### Work required
Write out each line from the data below that includes the word "Given".

### Entries supplied

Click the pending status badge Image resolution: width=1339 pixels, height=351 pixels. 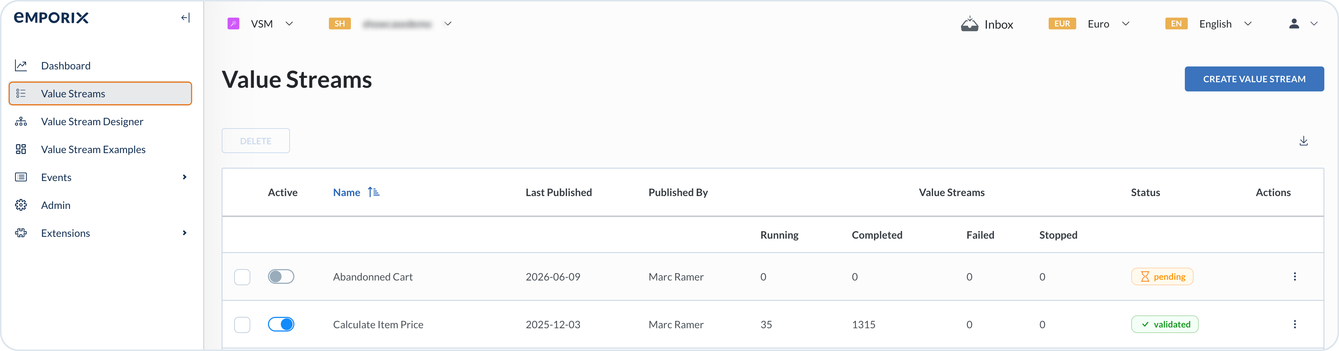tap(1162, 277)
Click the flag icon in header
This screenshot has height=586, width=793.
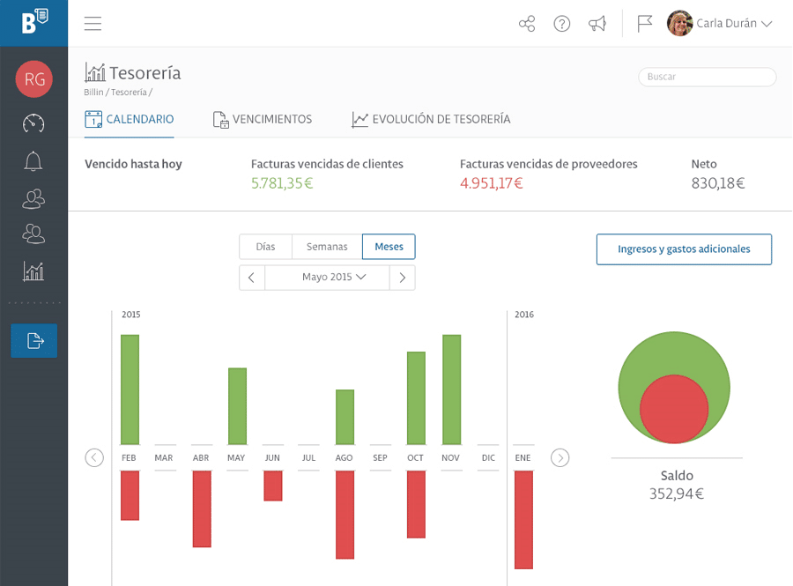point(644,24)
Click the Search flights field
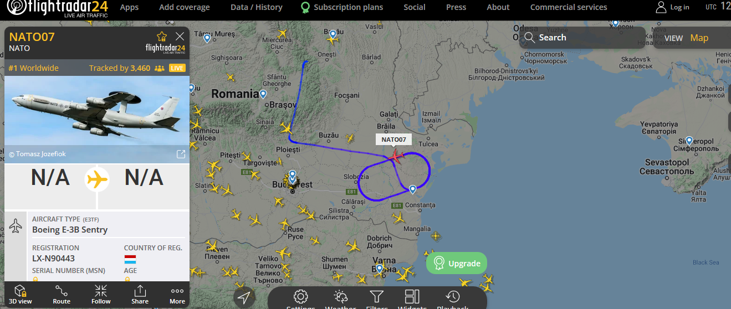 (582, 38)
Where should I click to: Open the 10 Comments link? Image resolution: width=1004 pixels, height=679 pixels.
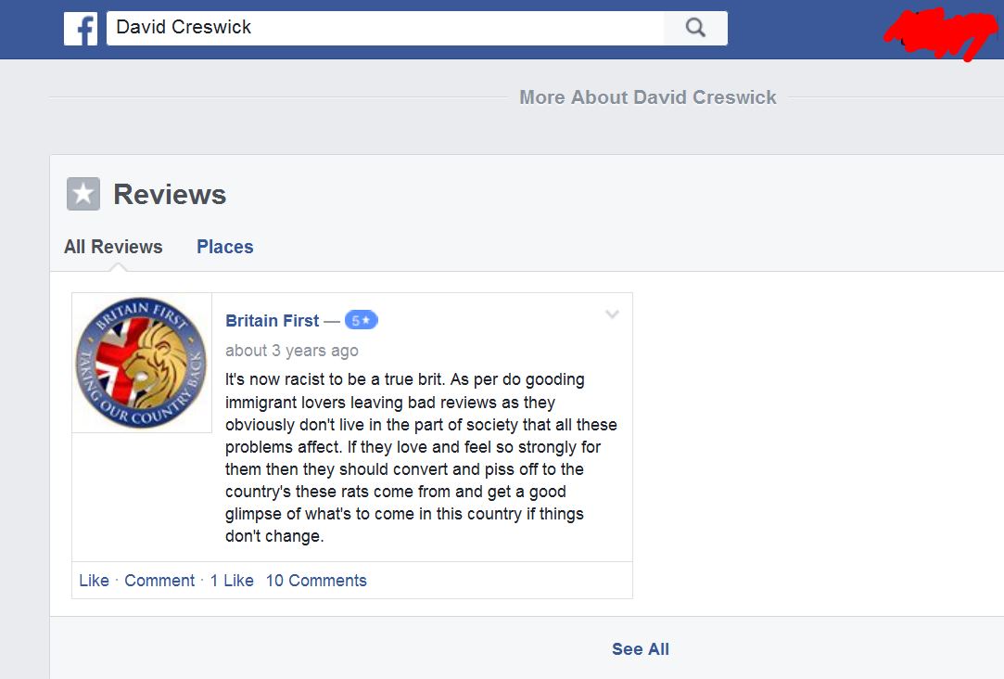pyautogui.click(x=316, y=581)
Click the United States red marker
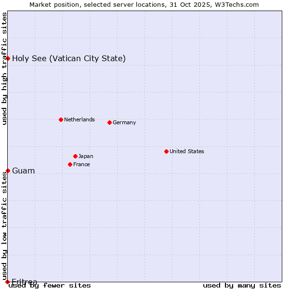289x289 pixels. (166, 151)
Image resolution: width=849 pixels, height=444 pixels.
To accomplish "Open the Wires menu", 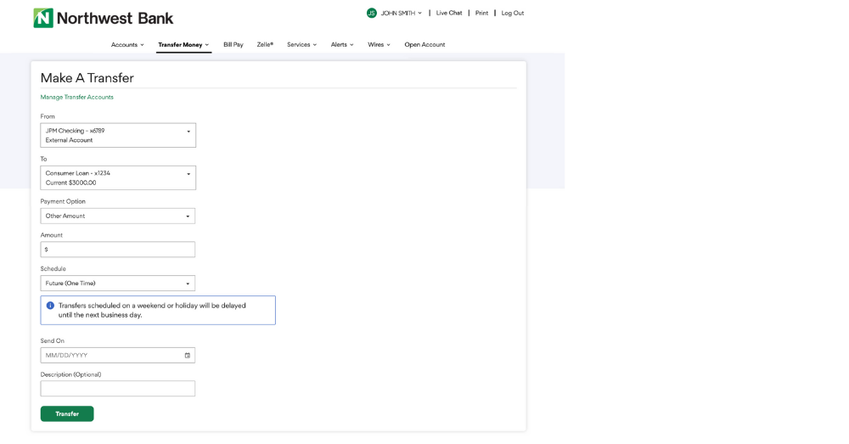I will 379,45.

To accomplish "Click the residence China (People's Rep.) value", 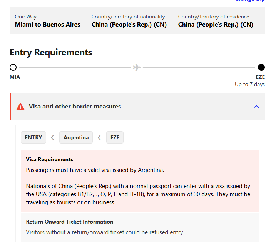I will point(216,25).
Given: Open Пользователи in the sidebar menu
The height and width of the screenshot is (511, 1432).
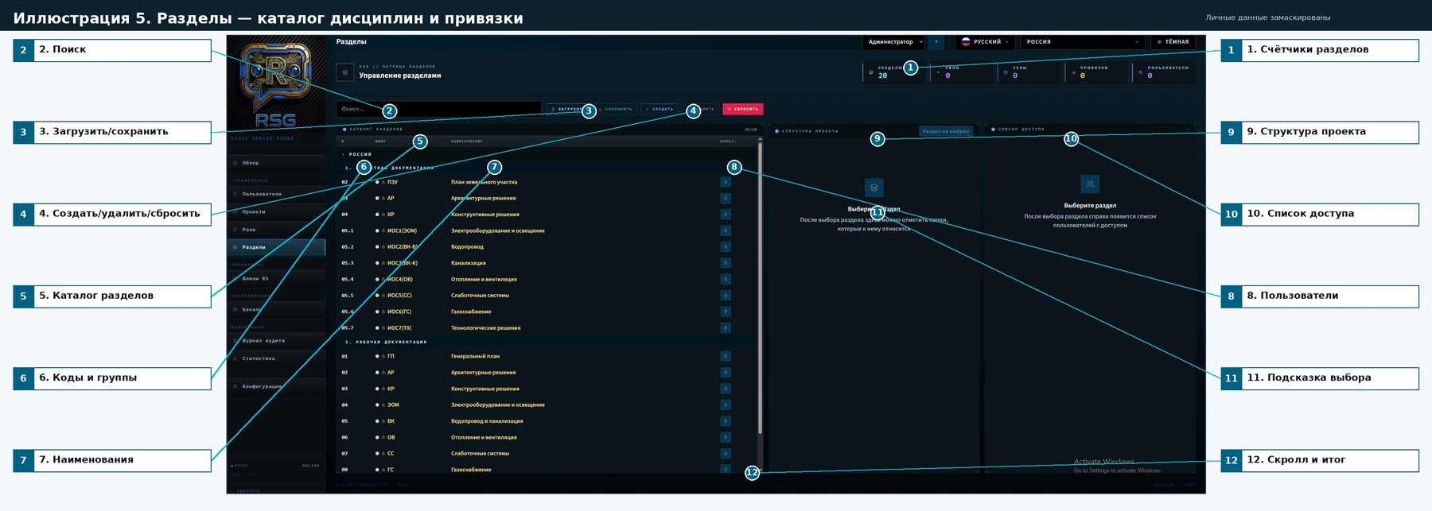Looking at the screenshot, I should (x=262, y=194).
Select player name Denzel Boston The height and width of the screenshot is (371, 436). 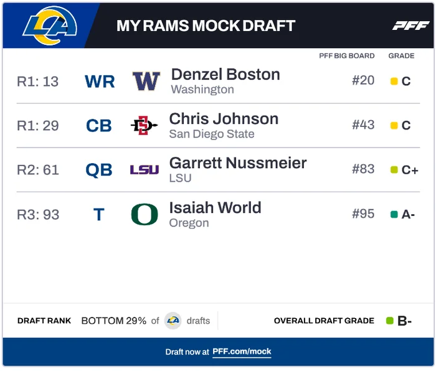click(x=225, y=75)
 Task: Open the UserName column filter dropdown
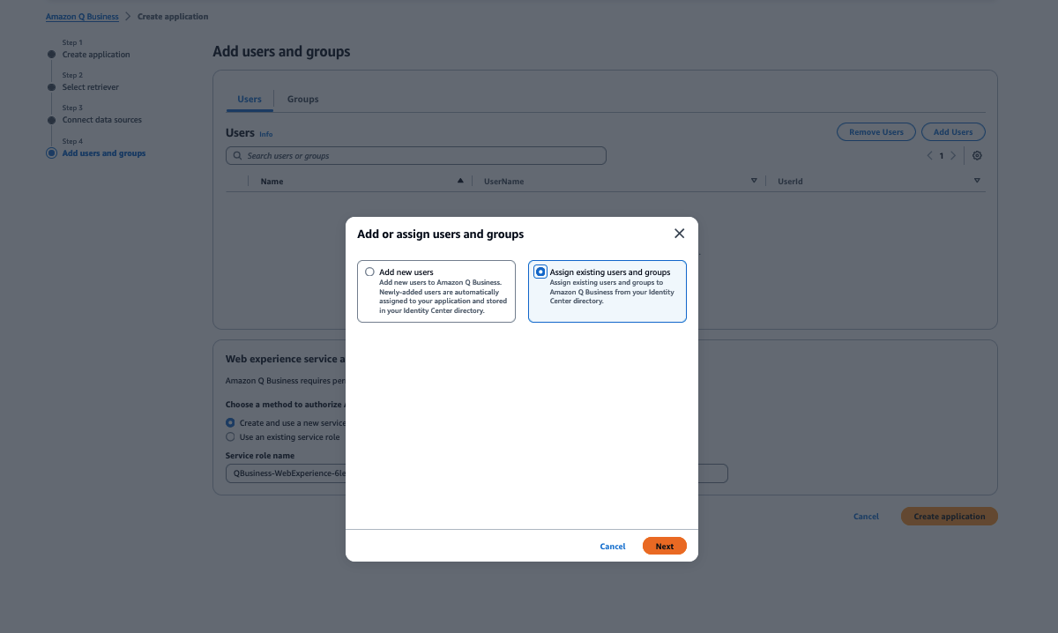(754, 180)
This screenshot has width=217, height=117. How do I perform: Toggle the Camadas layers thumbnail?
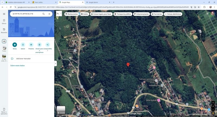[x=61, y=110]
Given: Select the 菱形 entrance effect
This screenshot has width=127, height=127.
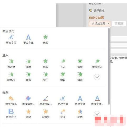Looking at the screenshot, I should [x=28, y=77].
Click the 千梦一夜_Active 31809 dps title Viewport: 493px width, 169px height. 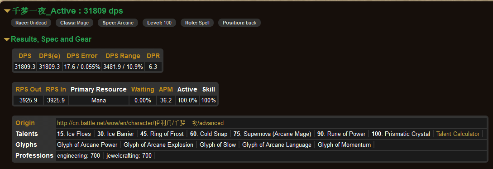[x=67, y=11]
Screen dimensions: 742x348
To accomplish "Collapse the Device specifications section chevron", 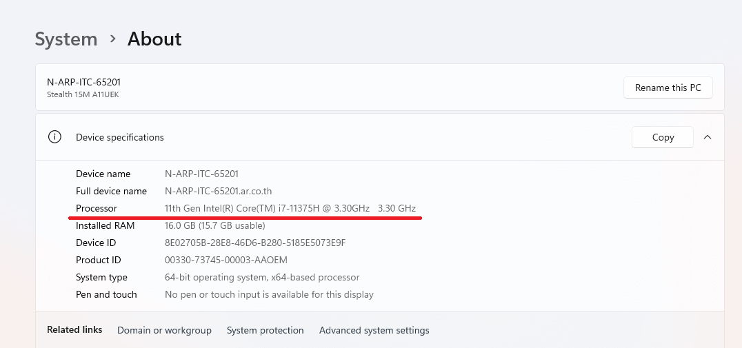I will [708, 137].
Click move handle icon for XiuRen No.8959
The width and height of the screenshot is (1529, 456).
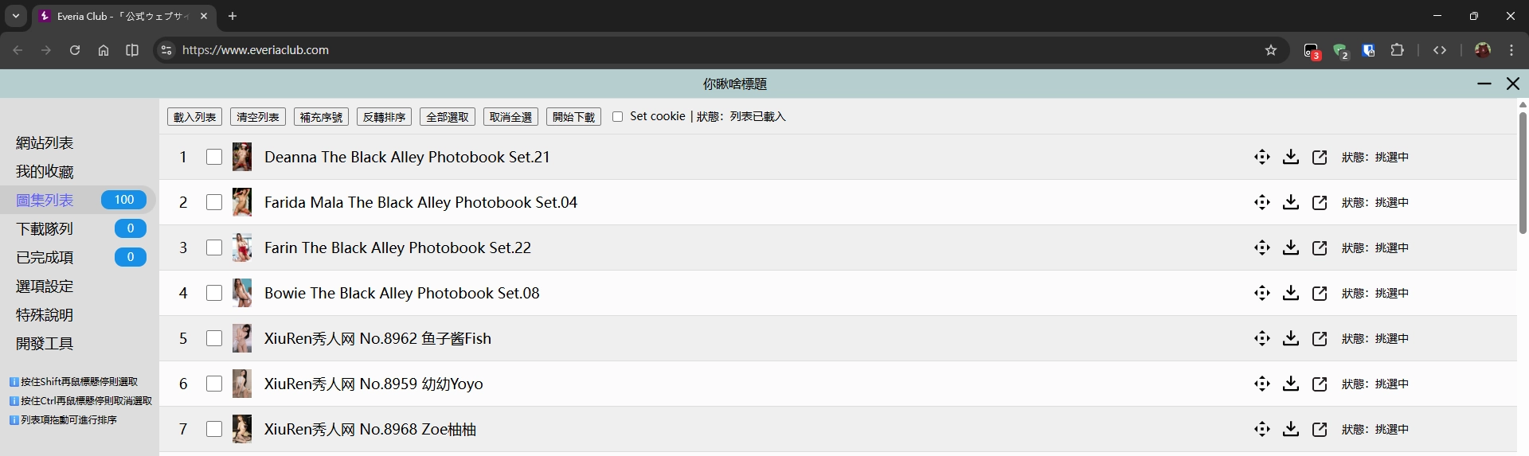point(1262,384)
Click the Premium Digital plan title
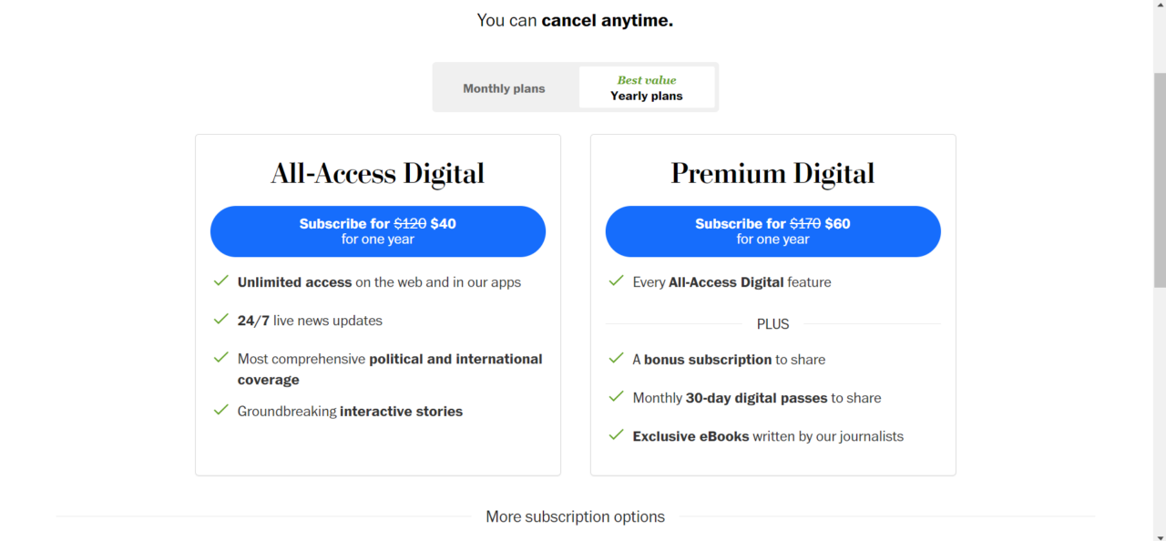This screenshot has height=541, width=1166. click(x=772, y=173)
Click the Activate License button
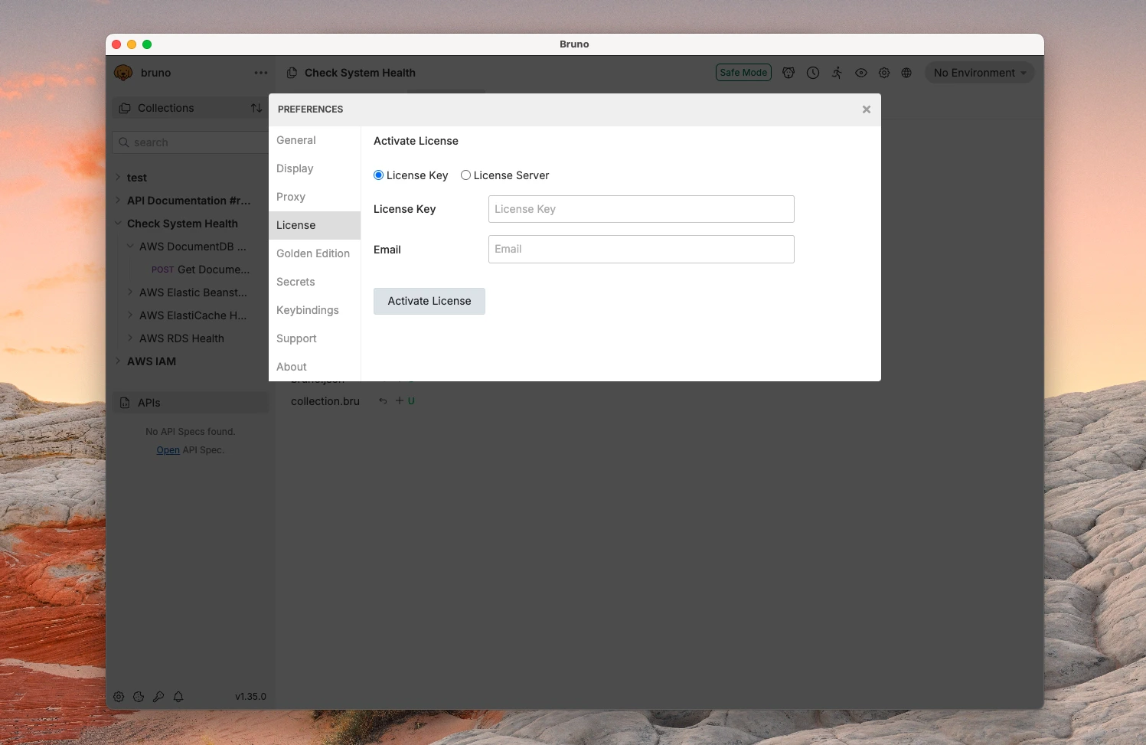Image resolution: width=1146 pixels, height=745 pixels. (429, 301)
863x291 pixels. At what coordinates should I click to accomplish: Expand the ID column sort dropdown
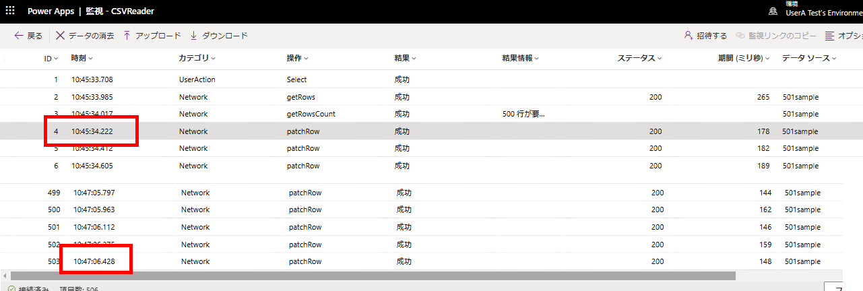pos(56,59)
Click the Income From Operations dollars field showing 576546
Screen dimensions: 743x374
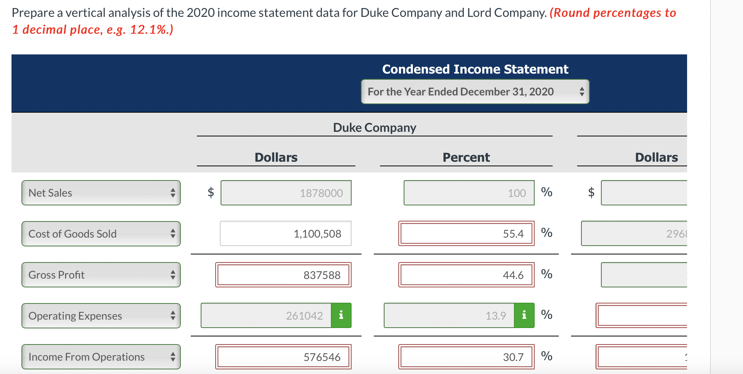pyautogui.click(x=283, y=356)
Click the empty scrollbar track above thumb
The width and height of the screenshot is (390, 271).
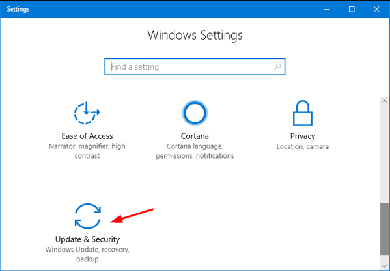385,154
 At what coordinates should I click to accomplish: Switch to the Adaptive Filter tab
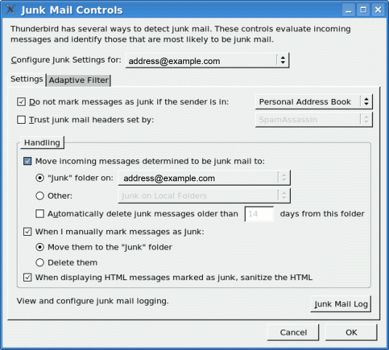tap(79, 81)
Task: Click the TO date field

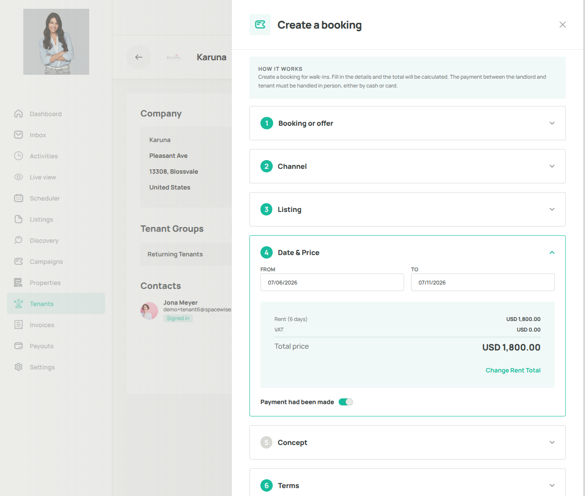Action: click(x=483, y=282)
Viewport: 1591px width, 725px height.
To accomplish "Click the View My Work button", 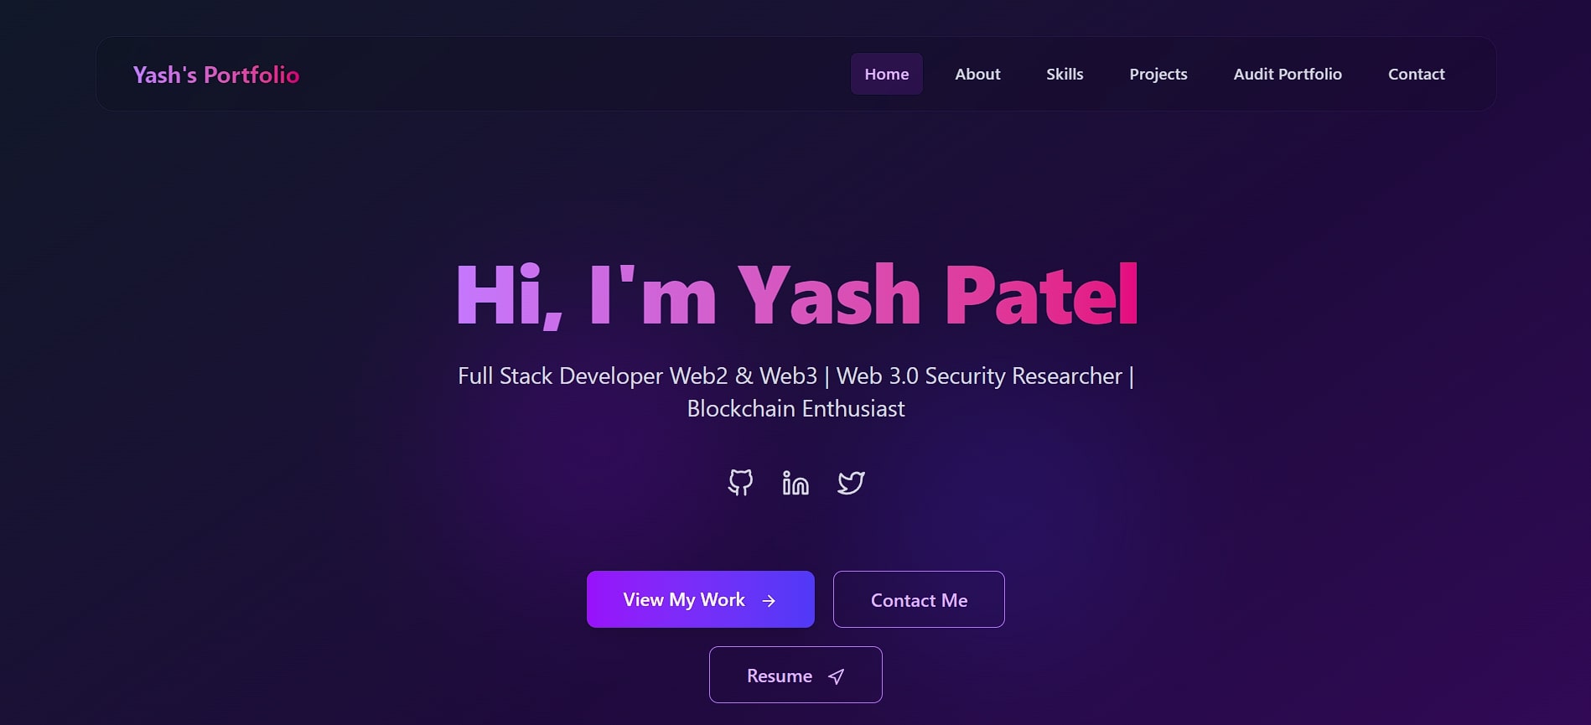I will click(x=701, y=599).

### Your solution
Given: Open Пользователи in the sidebar menu
Given: Select the 菱形 entrance effect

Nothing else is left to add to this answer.